US Expels 60 Russian Diplomats

A metal fence surrounds the residence of Russia's consul general Monday, March 26, 2018, in Seattle. The United States and more than a dozen European nations kicked out Russian diplomats on Monday and the Trump administration ordered Russia's consulate in Seattle to close, as the West sought joint punishment for Moscow's alleged role in poisoning an ex-spy in Britain. (AP Photo/Elaine Thompson)

A metal fence surrounds the residence of Russia’s consul general Monday, March 26, 2018, in Seattle. The United States and more than a dozen European nations kicked out Russian diplomats on Monday and the Trump administration ordered Russia’s consulate in Seattle to close, as the West sought joint punishment for Moscow’s alleged role in poisoning an ex-spy in Britain. (AP Photo/Elaine Thompson)ia

 

The United States and more than a dozen European nations kicked out Russian diplomats on Monday and the Trump administration ordered Russia’s consulate in Seattle to close, as the West sought joint punishment for Moscow’s alleged poisoning of an ex-spy in Britain.

Warning of an ‘‘unacceptably high’’ number of Russian spies in the U.S., the Trump administration said 60 diplomats would be expelled — all Russian intelligence agents working under diplomatic cover, the U.S. said.
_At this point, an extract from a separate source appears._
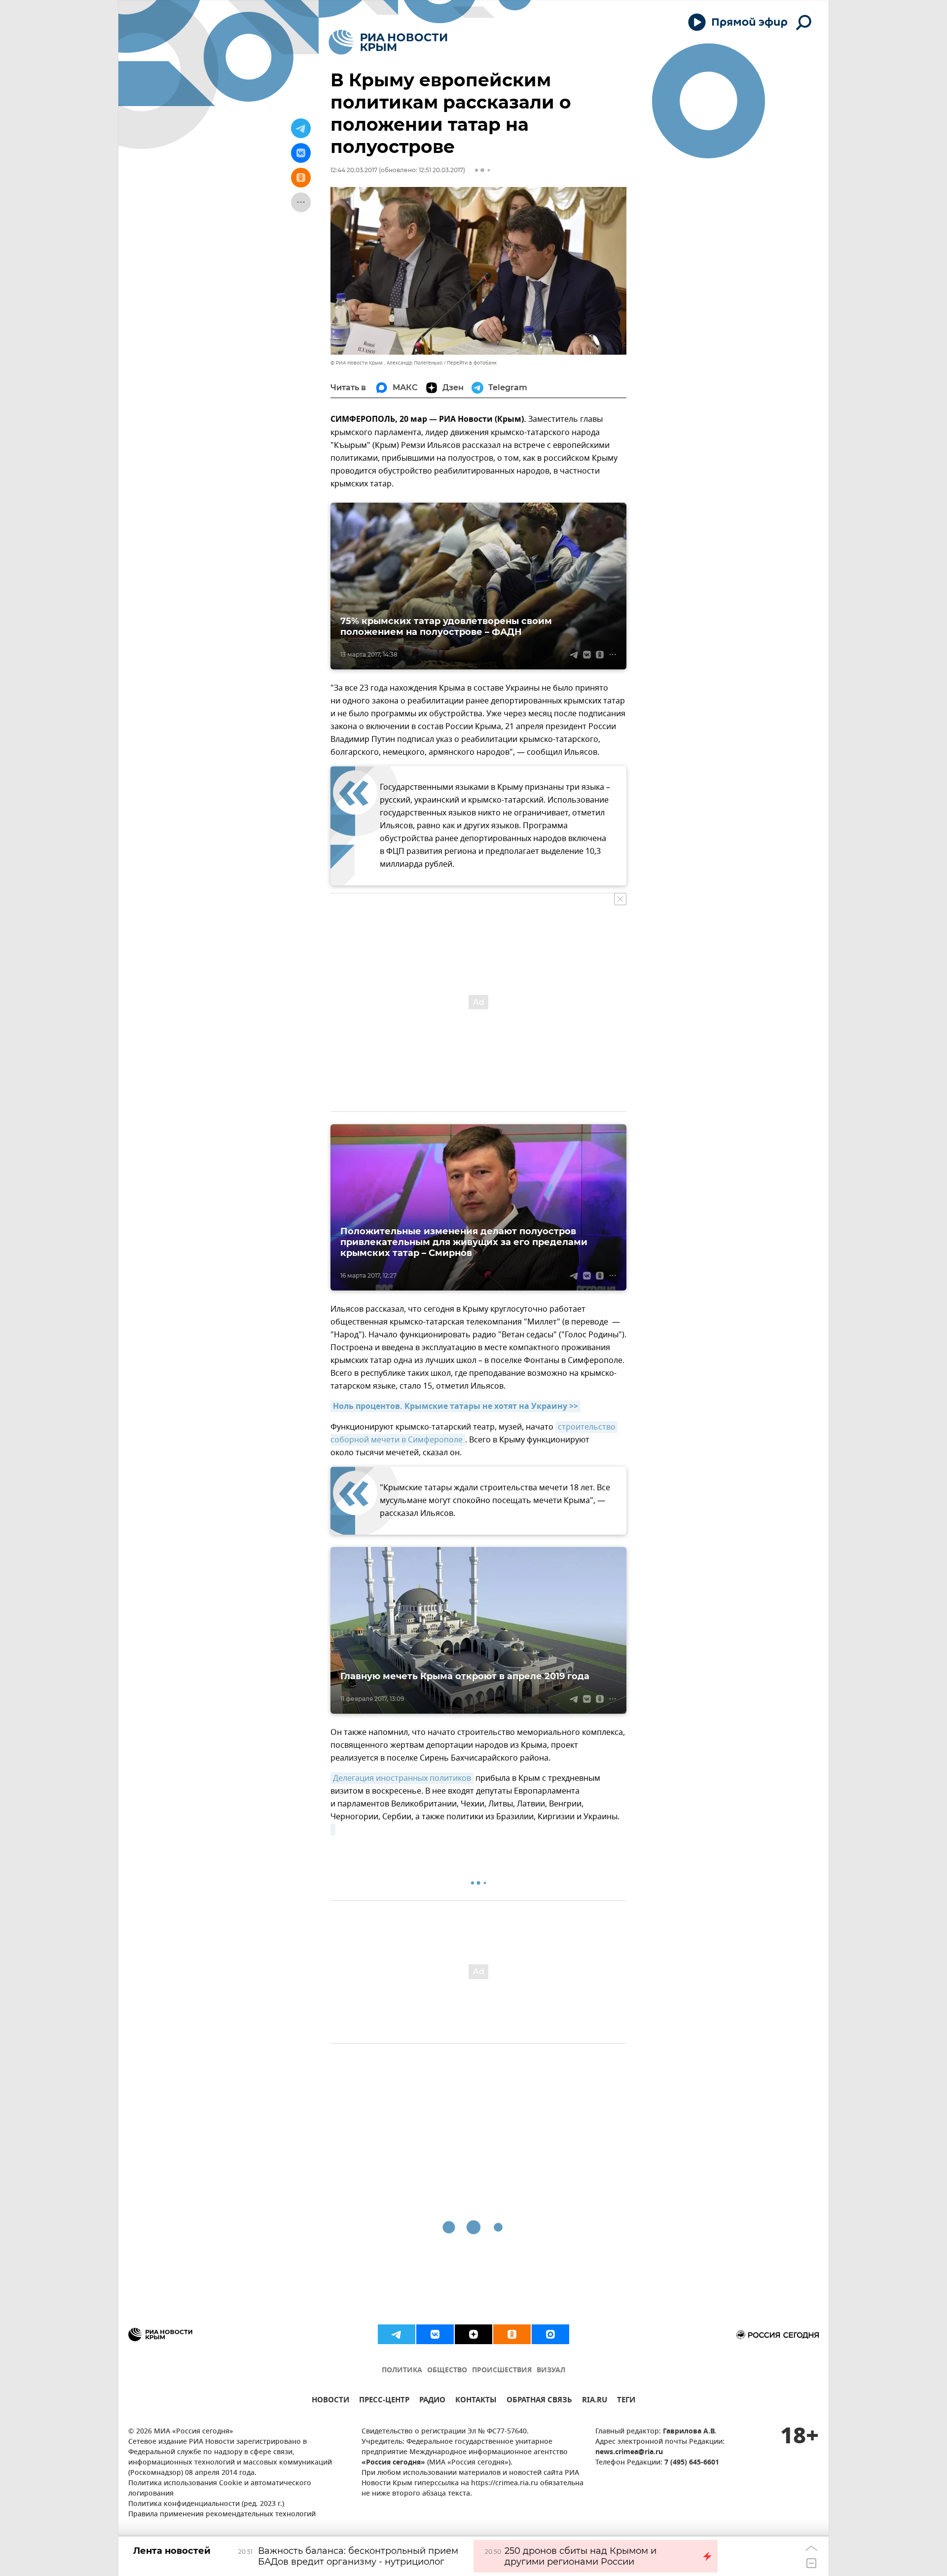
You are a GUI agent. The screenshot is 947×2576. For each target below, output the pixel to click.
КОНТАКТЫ (476, 2401)
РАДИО (432, 2401)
The group includes a dozen posted to Russia’s mission to the United Nations who the officials said were engaged in ‘‘aggressive collection’’ of intelligence on American soil. The move was one of the most significant actions President Donald Trump’s administration has taken to date to punish Moscow and Russian President Vladimir Putin, especially over its intelligence activities. The last time they spoke, less than a week ago, Trump congratulated Putin for his re-election but didn’t raise the March 4 spy poisoning, Russia’s alleged election-meddling in the U.S. or its own tainted voting process, prompting dismayed critiques even from Trump’s fellow Republicans.

‘‘This is the largest expulsion of Russian intelligence officers in United States history,’’ said U.S. Ambassador to Russia Jon Huntsman.

The American penalties were echoed by announcements in European capitals across the continent, including those in Russia’s backyard. All told, 18 countries were ousting more than 100 Russian spies, British Prime Minister Theresa May said, in addition to 23 already kicked out by the U.K. The list included at least 16 European Union nations, with more likely to follow. Germany, Poland and France each planned to boot four, the Czech Republic three and Italy two. Ukraine, a non-EU country with its own conflicts with Moscow, was expelling 13 Russians, President Petro Poroshenko said. All three Baltic states said they would kick diplomats out. Canada, too, said it was taking action, kicking out four and denying three who have applied to enter the country. Almost all of the countries said publicly that the Russian diplomats they were expelling were actually spies.